Get Outside for Walks
Again, because so many of us have our lives fully centered around the home this winter, with brief trips to the supermarket and Home Depot, we can all benefit from stretching the legs and getting out. Insisting your younglings bundle up and join for a walk could provide a good opportunity to engage them in conversation, get some exercise and perhaps even bump into a neighboring family doing the same thing.
Family Game Night:
I think we all have been there when we “suggested” to our kids they get off their phones or devices. However, when there is nothing to offer them outside of the “cause I said so” command, it tends to fall flat and never really results in the desired outcome. Having one or a couple of our Carrom family games like Nok Hockey, Shuffleboard or the Carrom Game Board at least offers a fun, generations tested, activity you can enjoy WITH your children. With a little nightly repetition you just might be able to condition a love of the same family classics you grew up with and result in them approaching you with, “Hey! Are we playing or what?”

» **Given problem A**
From the piece on winter family activities, set down word for word the stretch from "Get Outside for" through "the same thing.".
» **Given problem B**
Which Carrom family games does the piece on winter family activities mention by name?

» **Entries supplied**
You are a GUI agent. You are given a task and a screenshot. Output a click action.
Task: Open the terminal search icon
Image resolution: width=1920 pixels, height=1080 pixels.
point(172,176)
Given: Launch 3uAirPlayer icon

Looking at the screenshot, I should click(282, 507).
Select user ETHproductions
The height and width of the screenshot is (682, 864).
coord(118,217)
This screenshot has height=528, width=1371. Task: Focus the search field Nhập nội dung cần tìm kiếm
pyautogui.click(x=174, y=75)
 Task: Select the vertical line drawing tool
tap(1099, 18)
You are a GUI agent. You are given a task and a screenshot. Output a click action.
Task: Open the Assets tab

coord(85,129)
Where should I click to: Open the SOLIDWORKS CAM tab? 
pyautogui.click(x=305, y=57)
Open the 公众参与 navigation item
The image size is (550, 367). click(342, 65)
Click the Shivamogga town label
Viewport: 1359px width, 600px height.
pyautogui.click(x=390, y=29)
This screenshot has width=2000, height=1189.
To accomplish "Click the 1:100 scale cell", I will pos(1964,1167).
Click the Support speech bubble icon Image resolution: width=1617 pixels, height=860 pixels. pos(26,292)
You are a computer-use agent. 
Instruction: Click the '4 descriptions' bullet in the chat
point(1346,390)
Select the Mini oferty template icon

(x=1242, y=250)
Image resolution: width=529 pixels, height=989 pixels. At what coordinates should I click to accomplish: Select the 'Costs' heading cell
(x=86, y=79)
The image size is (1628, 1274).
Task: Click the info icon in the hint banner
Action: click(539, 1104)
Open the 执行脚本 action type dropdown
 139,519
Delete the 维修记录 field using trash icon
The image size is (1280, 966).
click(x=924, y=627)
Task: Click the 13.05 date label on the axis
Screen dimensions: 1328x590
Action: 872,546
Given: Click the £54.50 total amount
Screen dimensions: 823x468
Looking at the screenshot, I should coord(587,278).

» **Complete response A**
Get Outside for Walks
Again, because so many of us have our lives fully centered around the home this winter, with brief trips to the supermarket and Home Depot, we can all benefit from stretching the legs and getting out. Insisting your younglings bundle up and join for a walk could provide a good opportunity to engage them in conversation, get some exercise and perhaps even bump into a neighboring family doing the same thing.

» **Complete response B**
Nok Hockey, Shuffleboard and the Carrom Game Board.